**** SUPPLIED RECORDS ****
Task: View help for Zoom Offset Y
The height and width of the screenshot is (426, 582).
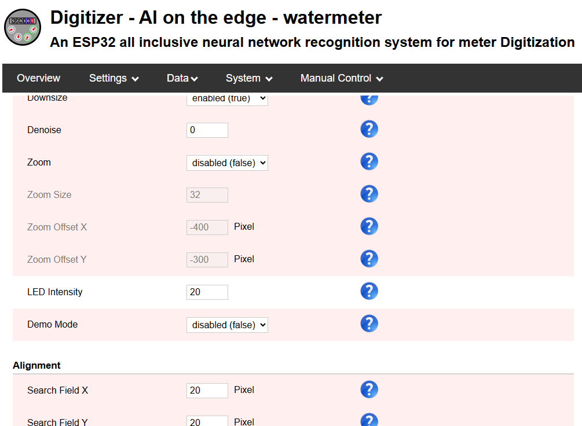Action: (369, 259)
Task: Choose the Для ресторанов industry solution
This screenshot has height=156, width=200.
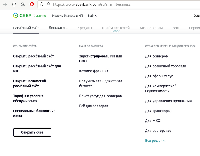Action: [x=158, y=131]
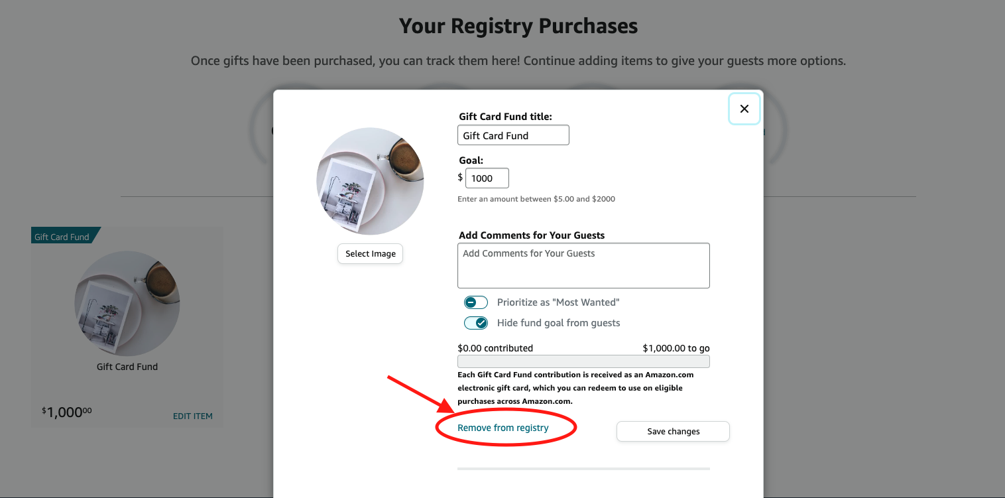This screenshot has width=1005, height=498.
Task: Select the $1,000.00 to go label
Action: coord(676,347)
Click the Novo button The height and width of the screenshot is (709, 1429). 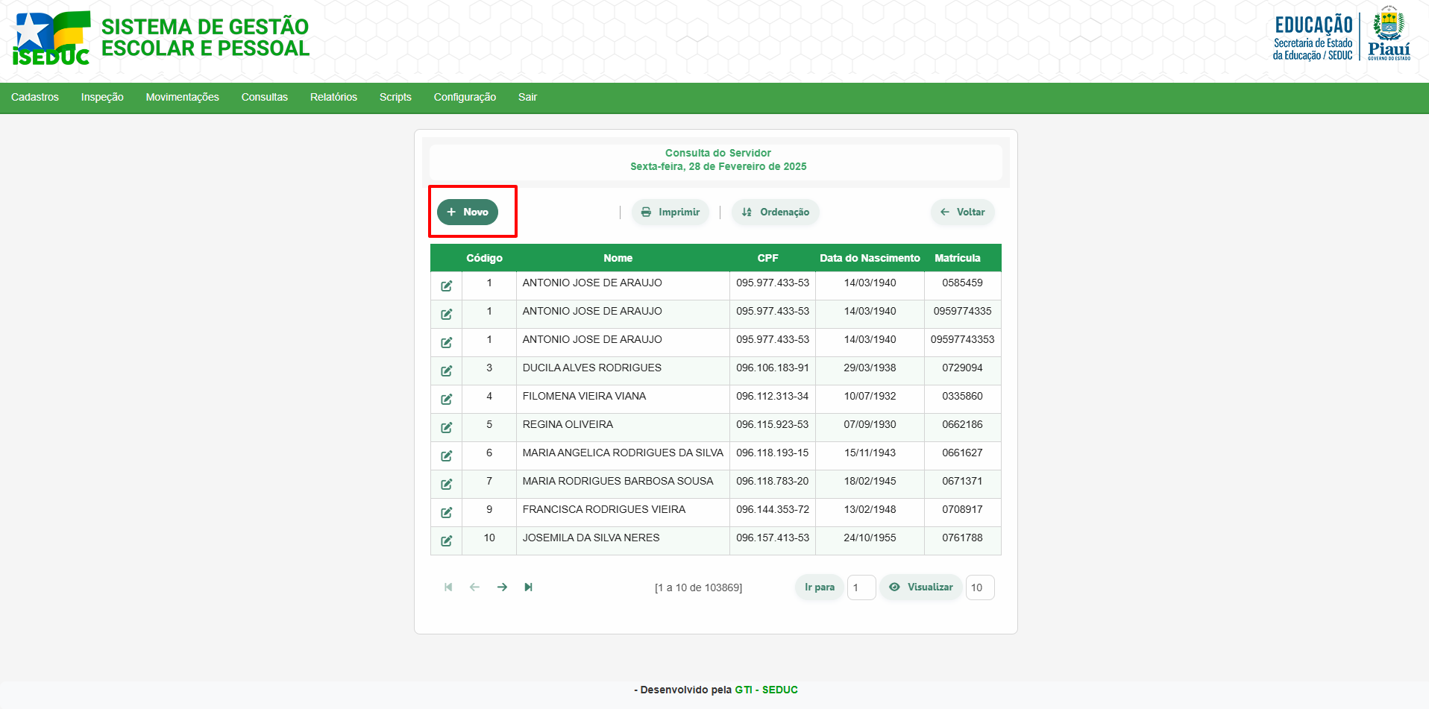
****
WHAT YOU NEED TO DO
Quote all the records verbatim, dropping any pictures from your copy.

EXERCISE OUTPUT
Task: View help for Zoom Offset Y
The height and width of the screenshot is (426, 582).
Action: (369, 259)
Task: Choose the Для ресторанов industry solution
This screenshot has height=156, width=200.
Action: [x=158, y=131]
This screenshot has width=1005, height=498.
Task: Select the $1,000.00 to go label
Action: coord(676,347)
Click the Novo button The height and width of the screenshot is (709, 1429). 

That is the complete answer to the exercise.